→ What you should do
For the entries that follow, restate word for word the line containing "Click the scroll down arrow in NetCDF grid", the line containing "Given: Turn on the visualizer icon", and every line that lies between them.

→ Collected data
= = =

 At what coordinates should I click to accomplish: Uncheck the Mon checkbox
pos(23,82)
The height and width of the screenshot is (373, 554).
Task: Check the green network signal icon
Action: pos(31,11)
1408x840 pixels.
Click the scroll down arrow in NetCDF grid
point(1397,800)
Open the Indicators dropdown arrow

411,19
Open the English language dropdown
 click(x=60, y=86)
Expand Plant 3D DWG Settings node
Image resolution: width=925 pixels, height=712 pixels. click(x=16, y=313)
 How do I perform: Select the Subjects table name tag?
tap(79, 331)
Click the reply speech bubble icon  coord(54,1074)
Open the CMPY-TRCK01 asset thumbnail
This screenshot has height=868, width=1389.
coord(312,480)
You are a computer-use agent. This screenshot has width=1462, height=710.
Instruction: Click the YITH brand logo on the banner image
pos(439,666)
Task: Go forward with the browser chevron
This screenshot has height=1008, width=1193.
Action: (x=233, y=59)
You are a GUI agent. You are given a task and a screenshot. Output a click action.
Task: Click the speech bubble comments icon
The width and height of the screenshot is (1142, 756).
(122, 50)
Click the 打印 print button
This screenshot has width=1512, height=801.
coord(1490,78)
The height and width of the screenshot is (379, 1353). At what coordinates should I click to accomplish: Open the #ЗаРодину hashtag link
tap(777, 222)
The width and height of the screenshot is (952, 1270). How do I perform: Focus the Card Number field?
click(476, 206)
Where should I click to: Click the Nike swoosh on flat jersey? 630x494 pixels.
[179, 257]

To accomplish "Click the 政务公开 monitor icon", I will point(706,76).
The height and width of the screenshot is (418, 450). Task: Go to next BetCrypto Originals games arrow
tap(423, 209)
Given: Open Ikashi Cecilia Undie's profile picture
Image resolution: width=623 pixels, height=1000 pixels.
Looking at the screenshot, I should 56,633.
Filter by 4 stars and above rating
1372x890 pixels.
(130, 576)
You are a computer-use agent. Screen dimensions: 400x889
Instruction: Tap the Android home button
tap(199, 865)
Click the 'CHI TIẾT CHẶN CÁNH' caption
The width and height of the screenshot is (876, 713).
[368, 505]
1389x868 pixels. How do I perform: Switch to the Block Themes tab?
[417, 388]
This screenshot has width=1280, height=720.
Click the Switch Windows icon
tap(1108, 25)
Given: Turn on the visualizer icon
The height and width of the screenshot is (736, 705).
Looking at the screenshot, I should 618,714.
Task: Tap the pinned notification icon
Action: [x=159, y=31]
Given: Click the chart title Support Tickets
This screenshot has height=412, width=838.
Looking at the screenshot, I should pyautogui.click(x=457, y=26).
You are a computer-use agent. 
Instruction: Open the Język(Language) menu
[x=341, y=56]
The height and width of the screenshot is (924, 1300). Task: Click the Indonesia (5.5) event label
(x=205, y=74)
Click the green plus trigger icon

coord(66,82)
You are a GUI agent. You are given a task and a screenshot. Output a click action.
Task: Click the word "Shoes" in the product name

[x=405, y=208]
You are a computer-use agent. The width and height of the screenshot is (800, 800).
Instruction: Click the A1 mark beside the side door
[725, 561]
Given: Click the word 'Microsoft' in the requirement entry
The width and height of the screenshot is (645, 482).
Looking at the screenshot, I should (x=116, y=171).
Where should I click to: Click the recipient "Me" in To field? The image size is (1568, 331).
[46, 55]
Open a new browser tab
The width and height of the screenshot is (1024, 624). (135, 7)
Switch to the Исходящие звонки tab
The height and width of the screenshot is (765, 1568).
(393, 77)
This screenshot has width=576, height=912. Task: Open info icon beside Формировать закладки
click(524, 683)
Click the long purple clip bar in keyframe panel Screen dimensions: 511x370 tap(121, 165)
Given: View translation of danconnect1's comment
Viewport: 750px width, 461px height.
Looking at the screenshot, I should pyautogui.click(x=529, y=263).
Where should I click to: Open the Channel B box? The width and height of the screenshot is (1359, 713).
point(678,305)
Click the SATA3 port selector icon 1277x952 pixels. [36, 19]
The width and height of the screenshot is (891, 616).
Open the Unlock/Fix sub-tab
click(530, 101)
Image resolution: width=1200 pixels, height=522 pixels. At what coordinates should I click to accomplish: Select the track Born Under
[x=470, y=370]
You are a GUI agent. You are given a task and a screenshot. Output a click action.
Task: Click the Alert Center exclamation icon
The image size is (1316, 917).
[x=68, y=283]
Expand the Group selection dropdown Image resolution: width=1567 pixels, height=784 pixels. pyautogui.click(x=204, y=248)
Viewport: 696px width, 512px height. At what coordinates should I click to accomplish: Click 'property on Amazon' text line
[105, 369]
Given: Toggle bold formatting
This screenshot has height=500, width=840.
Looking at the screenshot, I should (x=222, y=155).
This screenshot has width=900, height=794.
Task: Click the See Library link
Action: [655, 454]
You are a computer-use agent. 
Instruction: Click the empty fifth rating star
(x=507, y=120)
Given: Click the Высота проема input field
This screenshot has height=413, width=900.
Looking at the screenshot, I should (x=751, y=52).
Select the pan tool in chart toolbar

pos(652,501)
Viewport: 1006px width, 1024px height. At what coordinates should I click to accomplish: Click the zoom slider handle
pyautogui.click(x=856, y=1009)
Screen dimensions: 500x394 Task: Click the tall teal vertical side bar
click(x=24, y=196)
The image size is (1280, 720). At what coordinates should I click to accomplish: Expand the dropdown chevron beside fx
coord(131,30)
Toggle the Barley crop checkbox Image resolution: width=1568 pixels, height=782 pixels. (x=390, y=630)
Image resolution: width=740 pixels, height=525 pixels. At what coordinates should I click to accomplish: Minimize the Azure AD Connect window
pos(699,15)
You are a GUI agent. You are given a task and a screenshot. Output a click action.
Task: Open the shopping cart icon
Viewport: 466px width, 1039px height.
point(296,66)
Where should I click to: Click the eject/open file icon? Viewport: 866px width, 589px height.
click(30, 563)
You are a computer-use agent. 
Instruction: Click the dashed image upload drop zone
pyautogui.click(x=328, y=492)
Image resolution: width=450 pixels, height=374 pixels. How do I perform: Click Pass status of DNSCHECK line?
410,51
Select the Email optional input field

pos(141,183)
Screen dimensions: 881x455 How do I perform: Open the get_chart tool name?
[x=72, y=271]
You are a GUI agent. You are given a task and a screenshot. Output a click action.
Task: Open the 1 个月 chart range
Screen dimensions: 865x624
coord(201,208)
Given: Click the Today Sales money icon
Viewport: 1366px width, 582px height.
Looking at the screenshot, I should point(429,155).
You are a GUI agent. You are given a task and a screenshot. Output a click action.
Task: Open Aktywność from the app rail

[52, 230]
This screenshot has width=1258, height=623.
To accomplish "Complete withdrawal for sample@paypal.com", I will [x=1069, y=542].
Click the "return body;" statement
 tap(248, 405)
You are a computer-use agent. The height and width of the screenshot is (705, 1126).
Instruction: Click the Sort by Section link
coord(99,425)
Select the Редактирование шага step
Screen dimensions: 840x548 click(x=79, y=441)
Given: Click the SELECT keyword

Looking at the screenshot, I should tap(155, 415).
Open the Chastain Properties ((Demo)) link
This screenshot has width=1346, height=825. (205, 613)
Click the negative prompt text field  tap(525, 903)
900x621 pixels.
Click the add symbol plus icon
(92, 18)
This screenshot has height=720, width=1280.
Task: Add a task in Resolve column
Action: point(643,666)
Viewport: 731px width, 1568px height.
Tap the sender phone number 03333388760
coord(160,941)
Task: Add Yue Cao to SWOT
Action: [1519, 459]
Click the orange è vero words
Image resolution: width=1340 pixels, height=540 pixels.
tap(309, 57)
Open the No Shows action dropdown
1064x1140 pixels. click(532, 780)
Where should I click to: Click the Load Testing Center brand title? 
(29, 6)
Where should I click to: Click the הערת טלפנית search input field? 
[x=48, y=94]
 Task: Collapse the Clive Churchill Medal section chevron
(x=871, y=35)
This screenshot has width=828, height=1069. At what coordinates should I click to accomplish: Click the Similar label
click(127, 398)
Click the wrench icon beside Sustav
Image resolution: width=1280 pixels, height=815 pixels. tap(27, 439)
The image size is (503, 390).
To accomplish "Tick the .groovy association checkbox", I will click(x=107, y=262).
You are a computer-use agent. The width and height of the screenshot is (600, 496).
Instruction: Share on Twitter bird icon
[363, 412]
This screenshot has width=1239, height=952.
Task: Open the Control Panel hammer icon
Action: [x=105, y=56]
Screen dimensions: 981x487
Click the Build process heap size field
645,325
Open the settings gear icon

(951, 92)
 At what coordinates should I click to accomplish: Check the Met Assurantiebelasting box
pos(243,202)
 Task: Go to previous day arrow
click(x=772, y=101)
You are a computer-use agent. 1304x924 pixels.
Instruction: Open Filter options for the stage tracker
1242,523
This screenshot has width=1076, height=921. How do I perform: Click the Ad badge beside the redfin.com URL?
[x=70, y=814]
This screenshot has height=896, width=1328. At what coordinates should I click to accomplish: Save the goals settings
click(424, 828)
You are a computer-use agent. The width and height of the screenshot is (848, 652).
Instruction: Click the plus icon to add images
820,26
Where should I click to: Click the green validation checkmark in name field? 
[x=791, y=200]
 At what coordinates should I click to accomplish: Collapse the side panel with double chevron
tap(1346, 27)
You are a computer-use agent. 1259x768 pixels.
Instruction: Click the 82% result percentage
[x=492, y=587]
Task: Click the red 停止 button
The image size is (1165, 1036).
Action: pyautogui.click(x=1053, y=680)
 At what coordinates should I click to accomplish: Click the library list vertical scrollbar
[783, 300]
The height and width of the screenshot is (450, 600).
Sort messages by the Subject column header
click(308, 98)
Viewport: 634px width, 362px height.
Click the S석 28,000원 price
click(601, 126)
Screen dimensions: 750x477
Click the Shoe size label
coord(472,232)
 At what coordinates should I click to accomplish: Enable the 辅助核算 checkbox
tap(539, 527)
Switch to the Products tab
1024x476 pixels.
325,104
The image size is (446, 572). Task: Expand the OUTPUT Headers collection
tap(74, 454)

= = =

→ Solved problem
Click the scroll down arrow in NetCDF grid
point(1397,800)
Open the Indicators dropdown arrow

411,19
Open the English language dropdown
 click(x=60, y=86)
Expand Plant 3D DWG Settings node
Image resolution: width=925 pixels, height=712 pixels. click(x=16, y=313)
 How do I perform: Select the Subjects table name tag?
tap(79, 331)
Click the reply speech bubble icon  coord(54,1074)
Open the CMPY-TRCK01 asset thumbnail
This screenshot has height=868, width=1389.
coord(312,480)
You are a computer-use agent. This screenshot has width=1462, height=710.
Instruction: Click the YITH brand logo on the banner image
pos(439,666)
Task: Go forward with the browser chevron
This screenshot has height=1008, width=1193.
Action: (x=233, y=59)
You are a GUI agent. You are given a task and a screenshot. Output a click action.
Task: Click the speech bubble comments icon
The width and height of the screenshot is (1142, 756).
(122, 50)
Click the 打印 print button
This screenshot has width=1512, height=801.
coord(1490,78)
The height and width of the screenshot is (379, 1353). At what coordinates should I click to accomplish: Open the #ЗаРодину hashtag link
tap(777, 222)
The width and height of the screenshot is (952, 1270). How do I perform: Focus the Card Number field?
click(476, 206)
Where should I click to: Click the Nike swoosh on flat jersey? 630x494 pixels.
[179, 257]

To accomplish "Click the 政务公开 monitor icon", I will point(706,76).
The height and width of the screenshot is (418, 450). Task: Go to next BetCrypto Originals games arrow
tap(423, 209)
Given: Open Ikashi Cecilia Undie's profile picture
Image resolution: width=623 pixels, height=1000 pixels.
Looking at the screenshot, I should 56,633.
Filter by 4 stars and above rating
1372x890 pixels.
(130, 576)
You are a computer-use agent. Screen dimensions: 400x889
Instruction: Tap the Android home button
tap(199, 865)
Click the 'CHI TIẾT CHẶN CÁNH' caption
The width and height of the screenshot is (876, 713).
[368, 505]
1389x868 pixels. How do I perform: Switch to the Block Themes tab?
[417, 388]
This screenshot has width=1280, height=720.
Click the Switch Windows icon
tap(1108, 25)
Given: Turn on the visualizer icon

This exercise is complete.